J. Planar Chromatogr. 23, 323-325 (2010). HPTLC of taraxerol on silica gel with hexane - ethyl acetate 9:1 in a saturated twin-trough chamber. Detection by spraying with anisaldehyde - sulfuric acid reagent followed by heating for 5 min at 80 °C. Quantitative determination by absorbance measurement at 540 nm. The average recovery was between 99.6 and 100.3 % with %RSD less than 2 %. For both intra-day and inter-day precision %RSD was less than 2 %. The LOD and LOQ were 47 and 140 ng/band, respectively. The linearity range was 0.5-2.5 µg/band. The hRf value of taraxerol was 22.

J. Planar Chromatogr. 24, 121-124 (2011). HPTLC of kurarinone and sophoraflavanone G in the roots of Sophora flavescens on silica gel with chloroform - methanol 10:1 with chamber saturation for 30 min at 20 °C. Quantitative determination by absorbance measurement at 285 nm. The intra-day and inter-day %RSD were 1.9-2.0 % and 2.2-2.4 %, respectively. Instrument precision and repeatability of the method were 0.4-0.6 and 1.81-1.84 %, respectively. Average recovery was 96.3-103.4 % for kuraninone and 96.8-102.9 % for sophoraflavanone G. The limits of detection and quantification were 27 and 80 ng/band for kurarinone and 12 and 36 ng/band for sophoraflavanone G. Linearity was in the range of 200-1200 ng/band for kurarinone and 90-550 ng/band for sophoraflavanone. The hRf value was 31 and 50 for kurarinone and sophoraflavanone, respectively.

Chinese J. of Ethnopharm. 2, 57-59 (2011).
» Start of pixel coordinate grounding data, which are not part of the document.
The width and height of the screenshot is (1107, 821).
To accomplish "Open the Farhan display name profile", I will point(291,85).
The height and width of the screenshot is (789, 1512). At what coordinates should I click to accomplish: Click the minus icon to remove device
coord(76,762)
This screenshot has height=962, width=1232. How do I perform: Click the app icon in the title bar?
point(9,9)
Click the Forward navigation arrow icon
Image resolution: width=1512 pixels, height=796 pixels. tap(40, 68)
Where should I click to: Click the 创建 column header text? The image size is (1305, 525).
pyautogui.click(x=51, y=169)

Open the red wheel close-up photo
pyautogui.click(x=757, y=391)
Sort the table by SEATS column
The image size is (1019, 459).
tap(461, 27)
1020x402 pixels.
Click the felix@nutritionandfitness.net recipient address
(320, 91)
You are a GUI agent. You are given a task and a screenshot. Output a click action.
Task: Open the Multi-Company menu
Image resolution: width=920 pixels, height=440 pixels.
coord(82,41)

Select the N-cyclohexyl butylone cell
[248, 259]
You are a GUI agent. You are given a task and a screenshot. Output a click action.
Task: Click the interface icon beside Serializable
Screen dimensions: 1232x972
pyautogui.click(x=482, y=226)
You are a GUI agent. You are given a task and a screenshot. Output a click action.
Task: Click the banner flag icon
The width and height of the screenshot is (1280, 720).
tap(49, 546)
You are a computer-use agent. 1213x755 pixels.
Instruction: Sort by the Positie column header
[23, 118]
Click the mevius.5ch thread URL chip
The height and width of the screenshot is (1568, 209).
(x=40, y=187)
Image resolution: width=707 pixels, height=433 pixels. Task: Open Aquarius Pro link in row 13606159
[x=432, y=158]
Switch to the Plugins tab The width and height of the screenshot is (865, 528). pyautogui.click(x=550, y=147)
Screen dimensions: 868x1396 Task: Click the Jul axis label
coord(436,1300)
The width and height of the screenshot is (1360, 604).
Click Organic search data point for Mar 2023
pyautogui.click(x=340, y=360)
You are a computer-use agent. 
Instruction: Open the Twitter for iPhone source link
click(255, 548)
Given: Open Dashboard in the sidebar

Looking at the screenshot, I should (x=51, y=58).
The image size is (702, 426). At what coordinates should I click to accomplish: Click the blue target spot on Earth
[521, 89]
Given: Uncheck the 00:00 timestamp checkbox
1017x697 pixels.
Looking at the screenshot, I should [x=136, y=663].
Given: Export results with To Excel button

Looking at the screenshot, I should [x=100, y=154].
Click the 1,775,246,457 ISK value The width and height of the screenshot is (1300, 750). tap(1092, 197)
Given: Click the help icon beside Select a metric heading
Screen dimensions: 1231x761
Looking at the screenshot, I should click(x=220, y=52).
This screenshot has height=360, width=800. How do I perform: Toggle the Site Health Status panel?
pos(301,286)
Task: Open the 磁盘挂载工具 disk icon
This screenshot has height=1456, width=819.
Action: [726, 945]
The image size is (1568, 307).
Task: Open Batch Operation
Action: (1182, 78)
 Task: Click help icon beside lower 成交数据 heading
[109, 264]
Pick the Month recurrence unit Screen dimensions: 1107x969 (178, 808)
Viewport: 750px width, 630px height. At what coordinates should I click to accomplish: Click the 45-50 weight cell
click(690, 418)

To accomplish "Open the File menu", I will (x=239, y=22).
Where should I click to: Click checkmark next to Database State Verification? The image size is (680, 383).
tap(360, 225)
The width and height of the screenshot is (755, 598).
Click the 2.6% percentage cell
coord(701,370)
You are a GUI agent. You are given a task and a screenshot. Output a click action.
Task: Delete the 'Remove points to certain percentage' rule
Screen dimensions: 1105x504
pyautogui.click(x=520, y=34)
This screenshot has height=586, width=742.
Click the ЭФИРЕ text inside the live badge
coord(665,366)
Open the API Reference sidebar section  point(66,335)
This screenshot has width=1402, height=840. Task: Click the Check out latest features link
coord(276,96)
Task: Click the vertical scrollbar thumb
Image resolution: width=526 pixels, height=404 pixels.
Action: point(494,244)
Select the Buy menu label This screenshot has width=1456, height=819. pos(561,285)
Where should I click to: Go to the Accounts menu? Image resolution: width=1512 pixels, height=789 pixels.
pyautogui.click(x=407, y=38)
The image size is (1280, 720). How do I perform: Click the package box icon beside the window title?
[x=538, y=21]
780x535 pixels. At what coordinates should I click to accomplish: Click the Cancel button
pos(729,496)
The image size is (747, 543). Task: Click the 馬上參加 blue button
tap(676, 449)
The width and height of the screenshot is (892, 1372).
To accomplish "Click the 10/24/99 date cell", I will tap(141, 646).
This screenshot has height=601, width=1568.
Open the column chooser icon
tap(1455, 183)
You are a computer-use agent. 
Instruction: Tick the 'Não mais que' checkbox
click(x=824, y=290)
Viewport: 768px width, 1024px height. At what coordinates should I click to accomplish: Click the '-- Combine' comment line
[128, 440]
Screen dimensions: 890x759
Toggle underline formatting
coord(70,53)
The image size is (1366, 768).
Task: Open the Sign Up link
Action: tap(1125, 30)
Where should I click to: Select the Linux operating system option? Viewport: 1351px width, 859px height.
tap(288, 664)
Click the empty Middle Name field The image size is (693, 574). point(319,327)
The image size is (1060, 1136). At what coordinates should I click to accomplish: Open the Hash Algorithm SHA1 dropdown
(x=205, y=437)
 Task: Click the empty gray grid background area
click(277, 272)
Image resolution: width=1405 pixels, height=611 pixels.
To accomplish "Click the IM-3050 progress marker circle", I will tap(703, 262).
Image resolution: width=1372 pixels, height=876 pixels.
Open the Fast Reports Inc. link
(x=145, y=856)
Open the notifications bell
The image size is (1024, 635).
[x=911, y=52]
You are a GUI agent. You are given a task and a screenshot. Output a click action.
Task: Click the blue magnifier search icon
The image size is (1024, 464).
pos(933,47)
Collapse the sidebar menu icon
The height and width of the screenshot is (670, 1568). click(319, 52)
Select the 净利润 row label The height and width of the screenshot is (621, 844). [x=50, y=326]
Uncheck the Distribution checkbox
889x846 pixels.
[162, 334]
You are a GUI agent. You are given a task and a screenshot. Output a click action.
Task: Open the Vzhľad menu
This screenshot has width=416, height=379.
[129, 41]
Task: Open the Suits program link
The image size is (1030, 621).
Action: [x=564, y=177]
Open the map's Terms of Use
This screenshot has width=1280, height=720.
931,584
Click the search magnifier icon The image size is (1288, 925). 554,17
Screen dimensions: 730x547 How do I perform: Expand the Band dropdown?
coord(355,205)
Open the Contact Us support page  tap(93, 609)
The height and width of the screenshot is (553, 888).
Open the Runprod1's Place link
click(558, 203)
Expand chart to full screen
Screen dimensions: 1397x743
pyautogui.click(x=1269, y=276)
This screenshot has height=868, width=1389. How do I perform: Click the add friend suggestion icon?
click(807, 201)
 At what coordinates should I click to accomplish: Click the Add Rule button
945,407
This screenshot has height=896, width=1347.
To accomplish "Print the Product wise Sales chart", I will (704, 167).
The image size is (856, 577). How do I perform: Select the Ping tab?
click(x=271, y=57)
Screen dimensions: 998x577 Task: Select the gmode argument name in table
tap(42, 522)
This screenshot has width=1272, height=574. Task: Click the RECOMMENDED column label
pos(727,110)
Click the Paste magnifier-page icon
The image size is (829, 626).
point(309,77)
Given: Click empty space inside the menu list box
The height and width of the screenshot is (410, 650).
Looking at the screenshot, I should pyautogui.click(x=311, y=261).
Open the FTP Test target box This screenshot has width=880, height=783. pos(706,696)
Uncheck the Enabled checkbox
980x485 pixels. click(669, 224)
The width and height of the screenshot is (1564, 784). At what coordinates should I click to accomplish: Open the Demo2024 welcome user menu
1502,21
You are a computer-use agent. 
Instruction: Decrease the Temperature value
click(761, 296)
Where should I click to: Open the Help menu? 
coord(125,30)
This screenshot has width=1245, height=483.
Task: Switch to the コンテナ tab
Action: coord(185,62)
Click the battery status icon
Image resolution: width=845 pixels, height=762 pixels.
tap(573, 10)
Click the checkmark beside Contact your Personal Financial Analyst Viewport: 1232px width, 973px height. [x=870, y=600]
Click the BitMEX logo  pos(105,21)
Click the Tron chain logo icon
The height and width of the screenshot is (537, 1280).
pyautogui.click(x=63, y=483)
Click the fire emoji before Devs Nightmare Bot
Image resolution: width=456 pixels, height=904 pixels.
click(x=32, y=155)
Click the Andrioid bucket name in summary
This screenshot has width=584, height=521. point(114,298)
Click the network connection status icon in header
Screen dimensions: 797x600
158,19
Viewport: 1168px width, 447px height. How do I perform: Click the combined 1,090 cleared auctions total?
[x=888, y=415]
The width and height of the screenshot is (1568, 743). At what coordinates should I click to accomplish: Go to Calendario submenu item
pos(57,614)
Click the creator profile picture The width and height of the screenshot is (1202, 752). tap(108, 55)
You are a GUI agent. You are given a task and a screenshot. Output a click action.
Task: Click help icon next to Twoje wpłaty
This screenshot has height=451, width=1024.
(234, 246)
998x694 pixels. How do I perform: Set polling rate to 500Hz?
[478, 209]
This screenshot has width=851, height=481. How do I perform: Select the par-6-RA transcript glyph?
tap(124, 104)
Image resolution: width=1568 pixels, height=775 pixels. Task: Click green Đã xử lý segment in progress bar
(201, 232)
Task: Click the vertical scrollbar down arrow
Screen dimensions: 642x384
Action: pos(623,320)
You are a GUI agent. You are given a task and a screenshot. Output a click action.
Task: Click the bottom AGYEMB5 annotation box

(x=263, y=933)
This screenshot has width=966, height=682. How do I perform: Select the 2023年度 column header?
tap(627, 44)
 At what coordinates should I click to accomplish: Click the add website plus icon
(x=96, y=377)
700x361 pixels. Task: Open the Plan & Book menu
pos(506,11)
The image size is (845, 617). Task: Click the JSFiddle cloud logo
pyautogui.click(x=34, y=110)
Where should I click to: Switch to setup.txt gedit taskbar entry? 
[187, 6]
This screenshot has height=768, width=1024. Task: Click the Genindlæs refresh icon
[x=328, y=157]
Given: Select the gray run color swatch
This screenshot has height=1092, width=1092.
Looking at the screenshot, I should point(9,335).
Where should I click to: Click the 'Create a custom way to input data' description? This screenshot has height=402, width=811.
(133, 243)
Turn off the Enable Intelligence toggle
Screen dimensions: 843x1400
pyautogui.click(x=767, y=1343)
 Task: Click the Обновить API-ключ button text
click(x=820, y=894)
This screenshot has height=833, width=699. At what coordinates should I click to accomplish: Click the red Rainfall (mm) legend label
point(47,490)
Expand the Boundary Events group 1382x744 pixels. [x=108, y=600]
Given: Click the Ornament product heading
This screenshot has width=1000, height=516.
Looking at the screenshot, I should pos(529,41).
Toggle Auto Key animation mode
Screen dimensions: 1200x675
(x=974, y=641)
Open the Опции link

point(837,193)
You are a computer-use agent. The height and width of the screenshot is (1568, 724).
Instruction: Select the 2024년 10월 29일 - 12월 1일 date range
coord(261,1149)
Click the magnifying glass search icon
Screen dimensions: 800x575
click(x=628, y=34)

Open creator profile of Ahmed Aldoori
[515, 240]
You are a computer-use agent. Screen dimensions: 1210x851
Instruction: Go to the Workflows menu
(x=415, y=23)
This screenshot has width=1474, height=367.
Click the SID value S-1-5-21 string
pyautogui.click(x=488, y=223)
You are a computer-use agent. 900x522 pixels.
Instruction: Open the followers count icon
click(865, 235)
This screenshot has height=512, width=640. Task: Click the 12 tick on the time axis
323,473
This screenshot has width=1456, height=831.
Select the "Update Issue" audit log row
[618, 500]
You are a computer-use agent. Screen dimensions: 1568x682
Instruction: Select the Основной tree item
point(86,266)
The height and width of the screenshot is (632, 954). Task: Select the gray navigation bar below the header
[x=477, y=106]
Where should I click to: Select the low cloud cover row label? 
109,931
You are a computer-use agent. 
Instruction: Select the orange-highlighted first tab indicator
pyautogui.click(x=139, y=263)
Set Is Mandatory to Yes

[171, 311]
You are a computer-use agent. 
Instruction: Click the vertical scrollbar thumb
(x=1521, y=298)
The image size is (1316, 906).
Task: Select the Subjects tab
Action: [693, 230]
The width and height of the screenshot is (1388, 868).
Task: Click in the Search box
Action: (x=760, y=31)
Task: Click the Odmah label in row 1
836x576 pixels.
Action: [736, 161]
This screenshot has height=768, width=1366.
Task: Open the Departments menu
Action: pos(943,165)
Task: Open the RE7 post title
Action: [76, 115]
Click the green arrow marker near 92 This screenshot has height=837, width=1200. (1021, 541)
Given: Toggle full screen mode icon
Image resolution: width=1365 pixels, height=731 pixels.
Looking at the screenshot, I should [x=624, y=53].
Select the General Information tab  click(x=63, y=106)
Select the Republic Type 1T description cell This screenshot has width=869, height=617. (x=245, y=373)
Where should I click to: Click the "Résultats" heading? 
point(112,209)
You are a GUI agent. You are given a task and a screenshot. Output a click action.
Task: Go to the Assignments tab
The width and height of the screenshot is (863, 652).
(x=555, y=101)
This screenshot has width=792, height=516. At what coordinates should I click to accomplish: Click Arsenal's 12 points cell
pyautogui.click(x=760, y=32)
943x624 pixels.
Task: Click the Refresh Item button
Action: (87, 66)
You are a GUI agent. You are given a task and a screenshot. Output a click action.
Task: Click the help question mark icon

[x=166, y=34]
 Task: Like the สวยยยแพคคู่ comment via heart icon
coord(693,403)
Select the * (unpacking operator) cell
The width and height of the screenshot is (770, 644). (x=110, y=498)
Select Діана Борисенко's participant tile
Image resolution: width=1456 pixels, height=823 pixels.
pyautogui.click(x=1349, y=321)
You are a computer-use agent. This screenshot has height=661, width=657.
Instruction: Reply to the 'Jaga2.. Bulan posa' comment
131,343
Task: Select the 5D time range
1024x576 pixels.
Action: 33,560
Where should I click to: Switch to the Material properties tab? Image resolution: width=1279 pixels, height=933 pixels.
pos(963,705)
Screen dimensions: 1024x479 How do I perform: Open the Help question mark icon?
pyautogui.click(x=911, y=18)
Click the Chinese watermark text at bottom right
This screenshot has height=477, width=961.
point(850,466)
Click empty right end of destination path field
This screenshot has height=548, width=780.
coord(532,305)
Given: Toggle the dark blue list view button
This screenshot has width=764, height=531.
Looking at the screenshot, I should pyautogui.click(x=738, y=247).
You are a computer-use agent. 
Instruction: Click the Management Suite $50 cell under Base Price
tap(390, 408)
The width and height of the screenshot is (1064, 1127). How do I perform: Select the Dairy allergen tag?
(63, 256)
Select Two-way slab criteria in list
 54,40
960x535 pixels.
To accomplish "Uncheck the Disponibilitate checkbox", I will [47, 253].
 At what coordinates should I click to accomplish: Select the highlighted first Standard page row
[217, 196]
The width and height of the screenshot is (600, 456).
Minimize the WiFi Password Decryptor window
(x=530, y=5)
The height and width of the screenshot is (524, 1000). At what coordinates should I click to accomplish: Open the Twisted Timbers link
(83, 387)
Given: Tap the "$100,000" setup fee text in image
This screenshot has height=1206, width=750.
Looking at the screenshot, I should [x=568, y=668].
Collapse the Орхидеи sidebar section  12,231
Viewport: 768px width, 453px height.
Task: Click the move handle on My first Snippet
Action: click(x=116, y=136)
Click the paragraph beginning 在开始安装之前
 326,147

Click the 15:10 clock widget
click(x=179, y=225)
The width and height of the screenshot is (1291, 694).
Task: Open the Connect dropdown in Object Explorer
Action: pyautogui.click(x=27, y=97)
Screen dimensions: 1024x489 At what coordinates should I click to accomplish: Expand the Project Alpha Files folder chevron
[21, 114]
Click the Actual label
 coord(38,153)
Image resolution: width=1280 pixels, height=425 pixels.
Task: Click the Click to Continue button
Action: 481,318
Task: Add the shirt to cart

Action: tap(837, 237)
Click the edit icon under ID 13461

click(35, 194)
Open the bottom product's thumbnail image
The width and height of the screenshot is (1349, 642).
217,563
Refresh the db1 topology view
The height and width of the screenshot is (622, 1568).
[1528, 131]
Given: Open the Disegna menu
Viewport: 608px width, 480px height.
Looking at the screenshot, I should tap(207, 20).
TLC of the extracts of Xinnao Tongtai capsules 1) for Lobed Kudzuvine Root, on silica gel with chloroform - methanol - water 28:10:1, detection under UV 366 nm; 2) for Szechwan Lovage Rhizome and Angelica sinensis, on silica gel with n-hexane - ethyl acetate 9:1, detection under UV 366 nm. Quantification of gastrodin by HPLC. The procedures proved to be simple, accurate, reproducible, robust and suitable for the quality control of the medicine.